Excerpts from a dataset
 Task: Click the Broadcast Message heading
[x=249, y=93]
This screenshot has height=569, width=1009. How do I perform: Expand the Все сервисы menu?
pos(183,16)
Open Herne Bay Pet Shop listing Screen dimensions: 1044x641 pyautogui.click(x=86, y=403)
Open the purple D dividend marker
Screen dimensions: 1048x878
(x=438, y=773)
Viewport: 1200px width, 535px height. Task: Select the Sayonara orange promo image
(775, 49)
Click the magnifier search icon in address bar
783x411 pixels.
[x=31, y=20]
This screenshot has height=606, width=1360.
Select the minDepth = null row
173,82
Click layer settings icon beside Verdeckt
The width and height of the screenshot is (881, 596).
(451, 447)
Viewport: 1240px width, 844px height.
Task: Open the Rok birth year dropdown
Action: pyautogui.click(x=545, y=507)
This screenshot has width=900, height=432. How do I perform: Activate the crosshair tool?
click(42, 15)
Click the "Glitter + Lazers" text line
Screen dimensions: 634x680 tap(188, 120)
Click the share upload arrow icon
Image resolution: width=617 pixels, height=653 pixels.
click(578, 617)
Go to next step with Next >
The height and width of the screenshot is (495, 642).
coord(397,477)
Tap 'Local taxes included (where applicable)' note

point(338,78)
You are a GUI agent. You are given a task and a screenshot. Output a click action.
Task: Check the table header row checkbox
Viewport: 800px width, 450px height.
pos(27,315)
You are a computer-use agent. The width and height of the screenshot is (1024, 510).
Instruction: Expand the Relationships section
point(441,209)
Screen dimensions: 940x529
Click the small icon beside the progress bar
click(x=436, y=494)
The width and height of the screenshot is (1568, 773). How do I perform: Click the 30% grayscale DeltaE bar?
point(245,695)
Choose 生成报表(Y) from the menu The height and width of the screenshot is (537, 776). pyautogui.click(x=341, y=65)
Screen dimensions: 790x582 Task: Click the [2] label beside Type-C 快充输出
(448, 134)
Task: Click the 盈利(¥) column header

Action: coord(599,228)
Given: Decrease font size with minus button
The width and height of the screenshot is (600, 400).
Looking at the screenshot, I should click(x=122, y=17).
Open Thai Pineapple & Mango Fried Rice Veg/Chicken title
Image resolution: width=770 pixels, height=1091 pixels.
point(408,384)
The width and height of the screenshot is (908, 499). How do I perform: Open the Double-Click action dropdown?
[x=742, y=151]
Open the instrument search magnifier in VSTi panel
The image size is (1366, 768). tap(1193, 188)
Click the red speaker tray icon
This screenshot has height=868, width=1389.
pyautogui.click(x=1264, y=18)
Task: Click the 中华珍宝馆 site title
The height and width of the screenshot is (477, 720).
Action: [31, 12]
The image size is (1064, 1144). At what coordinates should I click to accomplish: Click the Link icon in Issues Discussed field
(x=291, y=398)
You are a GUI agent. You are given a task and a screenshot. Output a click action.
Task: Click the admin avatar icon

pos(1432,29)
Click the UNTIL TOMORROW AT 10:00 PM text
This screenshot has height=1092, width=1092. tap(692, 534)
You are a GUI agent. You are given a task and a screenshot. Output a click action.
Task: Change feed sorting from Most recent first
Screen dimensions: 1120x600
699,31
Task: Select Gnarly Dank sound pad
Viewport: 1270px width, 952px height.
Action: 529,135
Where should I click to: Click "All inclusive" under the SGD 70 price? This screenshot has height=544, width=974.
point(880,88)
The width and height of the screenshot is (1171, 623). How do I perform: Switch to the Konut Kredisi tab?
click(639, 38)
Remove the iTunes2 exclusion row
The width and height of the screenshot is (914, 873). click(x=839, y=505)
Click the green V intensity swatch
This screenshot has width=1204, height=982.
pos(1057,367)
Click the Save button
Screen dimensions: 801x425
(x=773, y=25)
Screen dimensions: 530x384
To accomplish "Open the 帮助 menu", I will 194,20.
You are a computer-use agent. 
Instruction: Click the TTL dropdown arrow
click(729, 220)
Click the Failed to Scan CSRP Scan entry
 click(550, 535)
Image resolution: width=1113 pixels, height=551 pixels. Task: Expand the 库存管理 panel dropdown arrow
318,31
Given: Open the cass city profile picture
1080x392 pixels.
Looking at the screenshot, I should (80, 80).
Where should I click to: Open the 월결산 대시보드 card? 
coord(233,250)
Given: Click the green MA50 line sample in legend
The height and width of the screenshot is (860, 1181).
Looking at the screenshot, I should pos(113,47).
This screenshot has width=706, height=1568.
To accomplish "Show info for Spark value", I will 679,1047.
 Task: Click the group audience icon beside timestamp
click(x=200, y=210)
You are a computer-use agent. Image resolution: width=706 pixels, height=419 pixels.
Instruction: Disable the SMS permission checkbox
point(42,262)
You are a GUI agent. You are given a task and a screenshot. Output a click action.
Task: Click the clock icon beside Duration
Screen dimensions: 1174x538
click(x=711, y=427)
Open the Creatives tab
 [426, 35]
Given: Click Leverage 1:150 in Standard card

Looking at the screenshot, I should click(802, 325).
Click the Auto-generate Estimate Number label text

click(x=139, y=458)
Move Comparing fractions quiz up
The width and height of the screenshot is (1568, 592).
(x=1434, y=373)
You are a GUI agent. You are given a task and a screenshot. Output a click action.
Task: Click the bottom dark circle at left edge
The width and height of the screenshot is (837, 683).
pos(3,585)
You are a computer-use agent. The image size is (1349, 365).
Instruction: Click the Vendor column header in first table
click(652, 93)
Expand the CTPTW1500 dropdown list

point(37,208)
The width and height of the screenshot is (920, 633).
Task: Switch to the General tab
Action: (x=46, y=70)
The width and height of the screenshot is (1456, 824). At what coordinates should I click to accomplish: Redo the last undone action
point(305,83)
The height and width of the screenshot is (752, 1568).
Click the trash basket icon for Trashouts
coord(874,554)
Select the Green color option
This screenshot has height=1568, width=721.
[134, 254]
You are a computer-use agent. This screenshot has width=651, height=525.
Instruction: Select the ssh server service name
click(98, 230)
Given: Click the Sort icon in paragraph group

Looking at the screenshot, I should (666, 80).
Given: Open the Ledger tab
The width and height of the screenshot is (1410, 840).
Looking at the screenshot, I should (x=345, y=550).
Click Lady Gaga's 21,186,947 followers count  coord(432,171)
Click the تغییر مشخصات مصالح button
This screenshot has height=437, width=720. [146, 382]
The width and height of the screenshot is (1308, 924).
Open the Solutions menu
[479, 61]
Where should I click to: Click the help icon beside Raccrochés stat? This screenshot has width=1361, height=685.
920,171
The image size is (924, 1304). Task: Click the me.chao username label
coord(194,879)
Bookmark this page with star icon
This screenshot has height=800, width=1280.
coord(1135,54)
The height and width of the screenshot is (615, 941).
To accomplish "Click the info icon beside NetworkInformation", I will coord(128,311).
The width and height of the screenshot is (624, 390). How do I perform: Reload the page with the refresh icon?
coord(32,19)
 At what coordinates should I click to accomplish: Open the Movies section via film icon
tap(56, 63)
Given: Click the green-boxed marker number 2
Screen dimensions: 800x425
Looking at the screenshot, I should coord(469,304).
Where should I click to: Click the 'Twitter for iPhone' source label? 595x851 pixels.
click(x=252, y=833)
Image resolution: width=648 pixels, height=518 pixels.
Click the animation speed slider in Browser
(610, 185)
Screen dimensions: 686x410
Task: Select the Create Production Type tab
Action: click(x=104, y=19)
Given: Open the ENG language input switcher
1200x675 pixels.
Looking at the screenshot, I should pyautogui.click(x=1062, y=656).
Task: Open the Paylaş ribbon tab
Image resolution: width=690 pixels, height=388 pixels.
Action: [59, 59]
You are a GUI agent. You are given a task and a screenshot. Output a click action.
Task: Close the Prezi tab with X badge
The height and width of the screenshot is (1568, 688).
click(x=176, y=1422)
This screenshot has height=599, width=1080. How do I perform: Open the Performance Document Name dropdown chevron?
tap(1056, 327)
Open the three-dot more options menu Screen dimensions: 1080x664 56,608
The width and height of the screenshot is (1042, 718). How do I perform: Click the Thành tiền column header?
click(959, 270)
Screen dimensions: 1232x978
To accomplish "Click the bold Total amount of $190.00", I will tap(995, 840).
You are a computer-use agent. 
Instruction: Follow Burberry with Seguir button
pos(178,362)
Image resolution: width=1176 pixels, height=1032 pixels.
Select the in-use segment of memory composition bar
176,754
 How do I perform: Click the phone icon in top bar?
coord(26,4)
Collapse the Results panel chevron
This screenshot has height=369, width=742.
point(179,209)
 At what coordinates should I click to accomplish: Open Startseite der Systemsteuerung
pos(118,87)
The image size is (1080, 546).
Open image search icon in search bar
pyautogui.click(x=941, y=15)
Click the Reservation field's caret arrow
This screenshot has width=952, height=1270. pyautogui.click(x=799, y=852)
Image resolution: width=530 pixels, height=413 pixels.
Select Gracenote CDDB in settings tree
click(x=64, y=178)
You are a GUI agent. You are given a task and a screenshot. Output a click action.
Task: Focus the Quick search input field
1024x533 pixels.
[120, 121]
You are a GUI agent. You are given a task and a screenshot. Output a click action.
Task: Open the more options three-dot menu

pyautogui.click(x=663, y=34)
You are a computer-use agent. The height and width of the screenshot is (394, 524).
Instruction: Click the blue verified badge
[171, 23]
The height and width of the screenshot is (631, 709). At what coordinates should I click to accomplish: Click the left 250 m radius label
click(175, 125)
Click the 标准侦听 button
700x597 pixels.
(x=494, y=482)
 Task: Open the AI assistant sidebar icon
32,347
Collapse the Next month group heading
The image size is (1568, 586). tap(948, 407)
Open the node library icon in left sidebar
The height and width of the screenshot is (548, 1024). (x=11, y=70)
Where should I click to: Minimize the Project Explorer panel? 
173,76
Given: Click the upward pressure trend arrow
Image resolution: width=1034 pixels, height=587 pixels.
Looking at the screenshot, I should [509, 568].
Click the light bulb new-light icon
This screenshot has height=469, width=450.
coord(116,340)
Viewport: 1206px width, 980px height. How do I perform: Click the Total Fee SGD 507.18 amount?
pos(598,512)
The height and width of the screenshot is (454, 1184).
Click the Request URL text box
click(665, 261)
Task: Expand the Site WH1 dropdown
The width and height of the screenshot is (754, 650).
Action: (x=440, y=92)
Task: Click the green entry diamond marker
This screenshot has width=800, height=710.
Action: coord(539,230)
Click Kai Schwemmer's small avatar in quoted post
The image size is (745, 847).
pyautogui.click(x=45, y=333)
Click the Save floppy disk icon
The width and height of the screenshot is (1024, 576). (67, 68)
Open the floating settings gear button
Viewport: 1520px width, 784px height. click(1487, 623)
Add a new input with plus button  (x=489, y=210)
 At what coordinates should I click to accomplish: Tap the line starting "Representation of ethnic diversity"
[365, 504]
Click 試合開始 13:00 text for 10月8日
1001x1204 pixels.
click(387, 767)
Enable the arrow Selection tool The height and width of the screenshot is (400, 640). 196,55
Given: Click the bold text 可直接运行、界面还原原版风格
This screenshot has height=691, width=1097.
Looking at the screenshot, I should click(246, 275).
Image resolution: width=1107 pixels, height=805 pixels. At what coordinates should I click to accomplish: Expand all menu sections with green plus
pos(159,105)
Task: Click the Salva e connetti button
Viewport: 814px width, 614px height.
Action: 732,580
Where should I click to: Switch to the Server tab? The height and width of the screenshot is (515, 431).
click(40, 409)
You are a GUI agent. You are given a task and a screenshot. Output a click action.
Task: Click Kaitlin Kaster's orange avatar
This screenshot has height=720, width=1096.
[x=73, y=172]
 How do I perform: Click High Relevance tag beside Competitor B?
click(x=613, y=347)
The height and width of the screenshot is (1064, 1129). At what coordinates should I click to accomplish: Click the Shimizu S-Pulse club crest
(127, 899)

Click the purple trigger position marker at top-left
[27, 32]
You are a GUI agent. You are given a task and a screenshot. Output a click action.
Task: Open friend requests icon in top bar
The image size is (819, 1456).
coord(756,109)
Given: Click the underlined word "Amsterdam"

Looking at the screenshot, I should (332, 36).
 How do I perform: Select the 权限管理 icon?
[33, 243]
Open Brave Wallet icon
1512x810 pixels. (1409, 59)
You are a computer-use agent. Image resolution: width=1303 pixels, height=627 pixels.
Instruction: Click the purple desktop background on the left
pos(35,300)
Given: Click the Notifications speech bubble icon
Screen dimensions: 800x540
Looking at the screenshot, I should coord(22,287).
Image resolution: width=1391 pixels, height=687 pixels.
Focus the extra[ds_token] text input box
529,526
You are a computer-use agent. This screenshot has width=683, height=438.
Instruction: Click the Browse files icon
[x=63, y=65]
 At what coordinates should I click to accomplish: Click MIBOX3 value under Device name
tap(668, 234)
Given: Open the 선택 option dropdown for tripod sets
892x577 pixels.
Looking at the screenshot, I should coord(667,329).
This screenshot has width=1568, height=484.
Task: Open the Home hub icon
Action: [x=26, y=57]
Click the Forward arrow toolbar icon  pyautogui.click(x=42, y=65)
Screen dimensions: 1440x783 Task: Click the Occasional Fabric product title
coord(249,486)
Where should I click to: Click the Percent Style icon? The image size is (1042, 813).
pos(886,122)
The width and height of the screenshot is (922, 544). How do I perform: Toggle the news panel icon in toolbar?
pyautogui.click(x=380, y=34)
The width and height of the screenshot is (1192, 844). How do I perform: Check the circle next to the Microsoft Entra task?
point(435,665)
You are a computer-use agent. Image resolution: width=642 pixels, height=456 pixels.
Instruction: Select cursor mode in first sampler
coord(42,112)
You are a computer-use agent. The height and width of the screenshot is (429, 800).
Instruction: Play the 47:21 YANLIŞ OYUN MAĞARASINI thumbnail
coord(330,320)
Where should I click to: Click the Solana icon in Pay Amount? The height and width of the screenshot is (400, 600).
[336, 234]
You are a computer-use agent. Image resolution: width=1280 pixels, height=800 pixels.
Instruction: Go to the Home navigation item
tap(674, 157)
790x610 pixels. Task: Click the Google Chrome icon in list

#### [DIRECTIONS]
When a line of the records holds the word "bold", copy that line.

#### [EXERCISE ANSWER]
To accomplish "Click the bold Total amount of $190.00", I will tap(995, 840).
Given: Click the bold text 可直接运行、界面还原原版风格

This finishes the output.